- EXERCISE DESCRIPTION: Once you reach the line containing "[Share via Facebook] (47, 384)" in the data below, restate each line word for word up to and including the one containing "Terms & Conditions".

(Source records)
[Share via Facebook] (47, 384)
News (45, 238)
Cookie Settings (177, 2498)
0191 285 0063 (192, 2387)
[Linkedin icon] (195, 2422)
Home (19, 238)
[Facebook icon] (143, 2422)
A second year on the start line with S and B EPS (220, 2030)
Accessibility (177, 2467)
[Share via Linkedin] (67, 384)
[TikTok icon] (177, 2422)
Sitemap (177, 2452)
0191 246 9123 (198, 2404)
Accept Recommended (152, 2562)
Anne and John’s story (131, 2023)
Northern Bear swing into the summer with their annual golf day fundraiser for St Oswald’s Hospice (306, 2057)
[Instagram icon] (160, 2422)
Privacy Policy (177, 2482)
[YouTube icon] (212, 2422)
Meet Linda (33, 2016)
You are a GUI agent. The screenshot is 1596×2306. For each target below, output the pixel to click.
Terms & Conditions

...

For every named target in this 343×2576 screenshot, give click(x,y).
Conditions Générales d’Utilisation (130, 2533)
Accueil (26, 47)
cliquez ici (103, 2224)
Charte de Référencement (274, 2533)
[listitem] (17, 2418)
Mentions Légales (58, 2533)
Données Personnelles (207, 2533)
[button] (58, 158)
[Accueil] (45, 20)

--

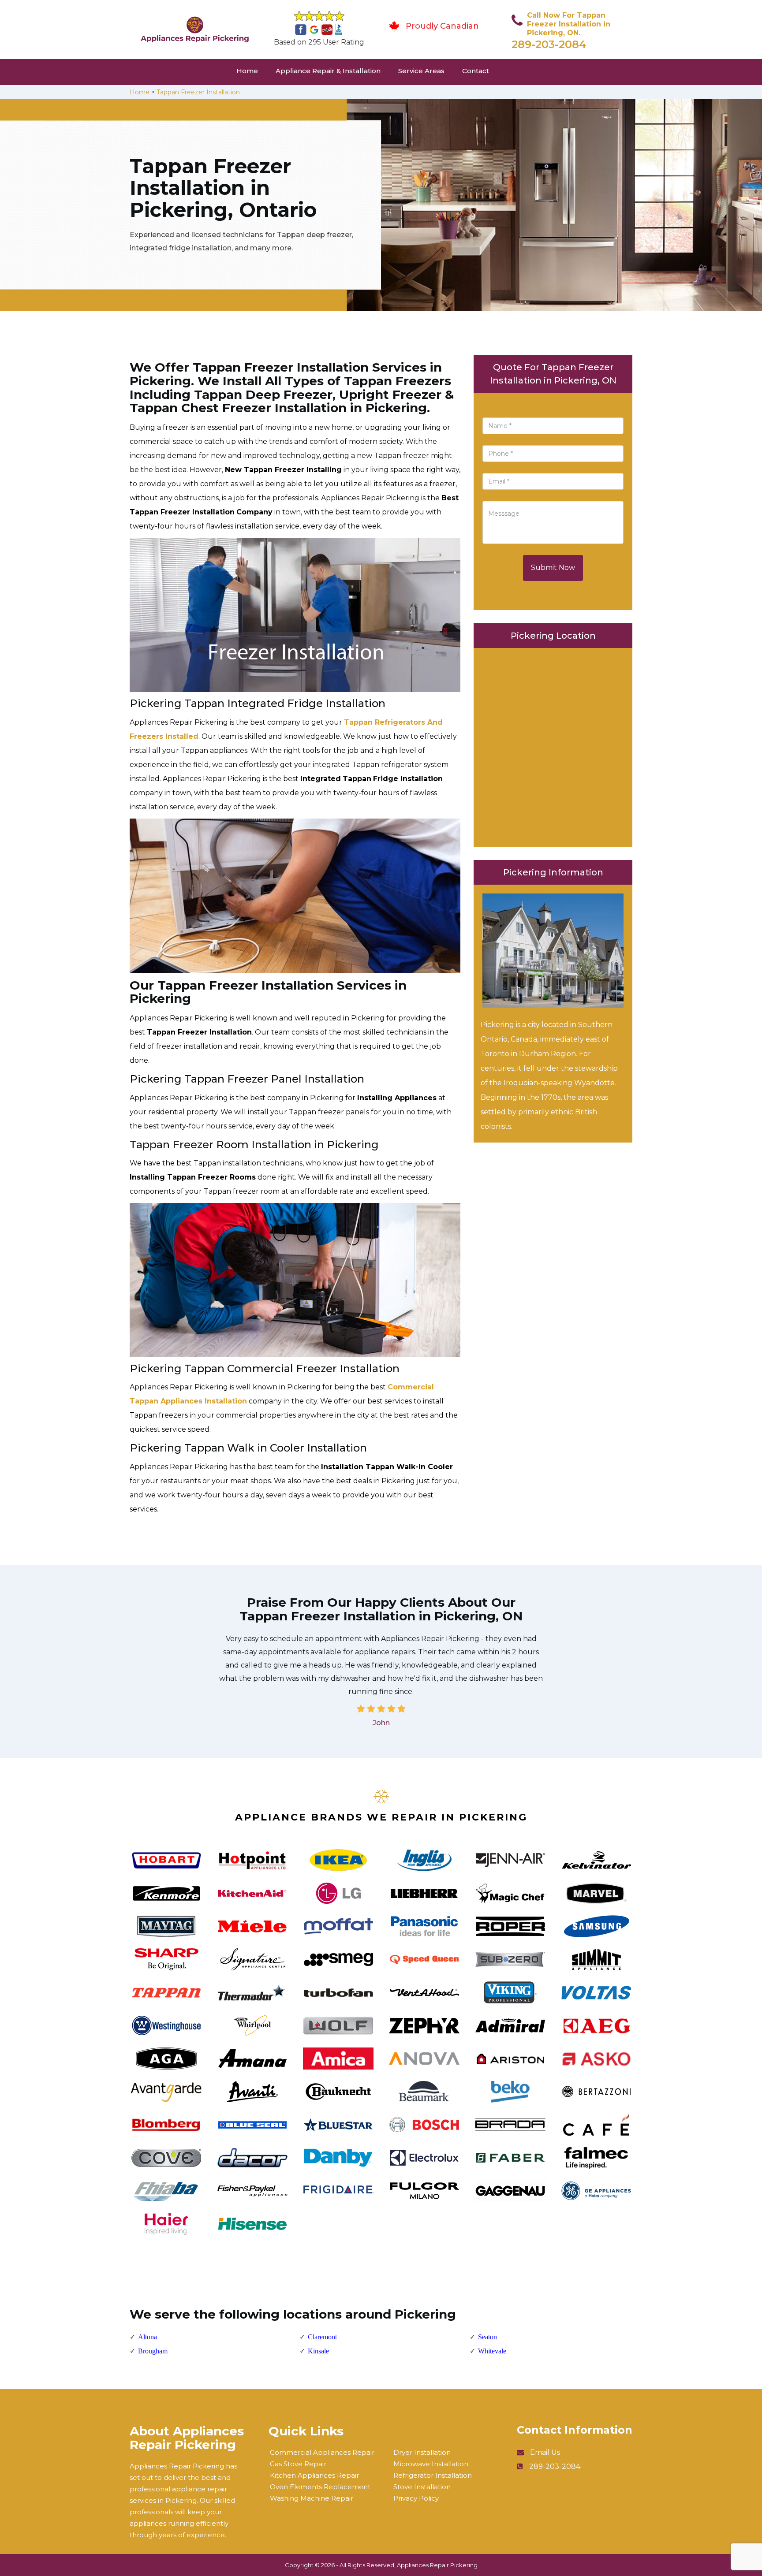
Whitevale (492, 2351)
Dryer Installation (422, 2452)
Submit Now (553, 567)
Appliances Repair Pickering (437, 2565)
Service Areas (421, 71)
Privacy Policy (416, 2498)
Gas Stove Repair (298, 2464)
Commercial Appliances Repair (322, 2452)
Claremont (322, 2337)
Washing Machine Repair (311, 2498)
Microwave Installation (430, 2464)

- EXERCISE SOLUTION:
[Share via Facebook] (47, 384)
News (45, 238)
Cookie Settings (177, 2498)
0191 285 0063 (192, 2387)
[Linkedin icon] (195, 2422)
Home (19, 238)
[Facebook icon] (143, 2422)
A second year on the start line with S and B EPS (220, 2030)
Accessibility (177, 2467)
[Share via Linkedin] (67, 384)
[TikTok icon] (177, 2422)
Sitemap (177, 2452)
0191 246 9123 (198, 2404)
Accept Recommended (152, 2562)
Anne and John’s story (131, 2023)
Northern Bear swing into the summer with their annual golf day fundraiser for St Oswald’s Hospice (306, 2057)
[Instagram icon] (160, 2422)
Privacy Policy (177, 2482)
[YouTube icon] (212, 2422)
Meet Linda (33, 2016)
You are a GUI agent. The screenshot is 1596×2306. For each target below, output the pixel to click.
Terms & Conditions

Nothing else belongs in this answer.